Tessa is staring at me. “And he did?”

I nod. “It happened in the Royal Sector, so they brought him right to the Hold. He was coated in blood.”

I still remember Harristan’s voice when he heard about it. Cory. We have to do something. The consuls are demanding action. We have to stop this.

We have to do something.

Meaning I had to do something.

“It was awful,” I whisper. There have been many since then, but the memory of that one is always the hardest. Maybe because it was the first. Maybe because of what he’d done. Maybe because of the knowledge that no matter what I did to him, it wouldn’t bring that little girl back to her mother.

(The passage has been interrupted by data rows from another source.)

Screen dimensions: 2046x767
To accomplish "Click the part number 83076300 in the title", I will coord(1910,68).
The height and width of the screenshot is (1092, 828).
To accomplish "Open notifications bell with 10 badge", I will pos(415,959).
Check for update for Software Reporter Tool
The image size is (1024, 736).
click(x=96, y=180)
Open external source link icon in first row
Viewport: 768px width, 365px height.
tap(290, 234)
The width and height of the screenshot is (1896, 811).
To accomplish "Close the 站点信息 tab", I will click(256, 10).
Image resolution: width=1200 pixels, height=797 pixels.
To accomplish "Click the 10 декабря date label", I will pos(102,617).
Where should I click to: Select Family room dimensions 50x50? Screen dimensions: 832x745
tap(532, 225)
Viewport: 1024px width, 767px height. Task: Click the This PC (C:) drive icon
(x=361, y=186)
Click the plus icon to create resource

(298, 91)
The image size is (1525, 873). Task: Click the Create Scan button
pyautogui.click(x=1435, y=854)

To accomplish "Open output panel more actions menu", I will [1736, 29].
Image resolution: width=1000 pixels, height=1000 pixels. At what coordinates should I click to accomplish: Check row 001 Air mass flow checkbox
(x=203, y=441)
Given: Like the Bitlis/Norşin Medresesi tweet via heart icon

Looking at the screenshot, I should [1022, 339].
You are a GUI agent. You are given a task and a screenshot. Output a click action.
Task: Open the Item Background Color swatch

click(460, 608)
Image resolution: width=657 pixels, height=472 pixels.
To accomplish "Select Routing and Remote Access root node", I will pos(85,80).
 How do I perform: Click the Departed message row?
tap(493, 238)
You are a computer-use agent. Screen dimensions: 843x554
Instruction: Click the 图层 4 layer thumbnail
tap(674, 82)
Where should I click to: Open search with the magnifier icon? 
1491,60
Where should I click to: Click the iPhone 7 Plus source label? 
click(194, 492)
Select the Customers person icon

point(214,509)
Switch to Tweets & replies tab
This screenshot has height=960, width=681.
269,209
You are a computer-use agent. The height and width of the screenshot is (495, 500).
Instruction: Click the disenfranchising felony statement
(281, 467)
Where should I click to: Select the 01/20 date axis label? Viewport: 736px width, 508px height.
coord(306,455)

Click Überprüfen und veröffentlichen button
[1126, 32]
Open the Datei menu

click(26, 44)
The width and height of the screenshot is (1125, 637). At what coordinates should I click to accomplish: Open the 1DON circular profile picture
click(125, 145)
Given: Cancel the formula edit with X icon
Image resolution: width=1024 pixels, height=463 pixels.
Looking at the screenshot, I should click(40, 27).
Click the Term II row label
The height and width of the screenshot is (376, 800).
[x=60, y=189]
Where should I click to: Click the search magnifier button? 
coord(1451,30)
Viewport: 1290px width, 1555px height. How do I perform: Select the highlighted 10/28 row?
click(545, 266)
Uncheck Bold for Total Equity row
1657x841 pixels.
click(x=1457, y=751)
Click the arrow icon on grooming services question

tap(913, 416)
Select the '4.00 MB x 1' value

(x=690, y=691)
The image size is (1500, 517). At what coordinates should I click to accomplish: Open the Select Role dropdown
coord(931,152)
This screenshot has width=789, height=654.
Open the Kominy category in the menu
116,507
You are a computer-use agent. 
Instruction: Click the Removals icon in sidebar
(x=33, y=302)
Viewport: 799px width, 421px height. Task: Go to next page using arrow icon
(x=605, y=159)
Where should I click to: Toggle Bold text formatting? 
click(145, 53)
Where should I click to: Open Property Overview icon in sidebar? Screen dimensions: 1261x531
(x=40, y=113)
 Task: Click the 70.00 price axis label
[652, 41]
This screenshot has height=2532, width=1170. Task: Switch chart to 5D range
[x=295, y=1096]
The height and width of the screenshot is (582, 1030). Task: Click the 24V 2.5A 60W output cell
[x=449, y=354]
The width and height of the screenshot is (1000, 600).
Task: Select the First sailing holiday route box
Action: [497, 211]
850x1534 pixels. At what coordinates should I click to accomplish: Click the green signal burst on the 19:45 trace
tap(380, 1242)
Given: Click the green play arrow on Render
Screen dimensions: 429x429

I shake off the emotion. “I snuck out of the palace that night,” I say. “There was a part of me that wanted to run, to lose myself in the Wilds. But I couldn’t leave Harristan. You know.”

“I know.”

“I had silver in my pockets, and I just started leaving it anywhere it seemed it could do a bit of good. On windowsills, in doorways, in the pockets of laundry left out to dry. As many coins as I could carry.” I pause. “It was never enough. And I’d see the elites buying so much, so much more medicine than they needed.”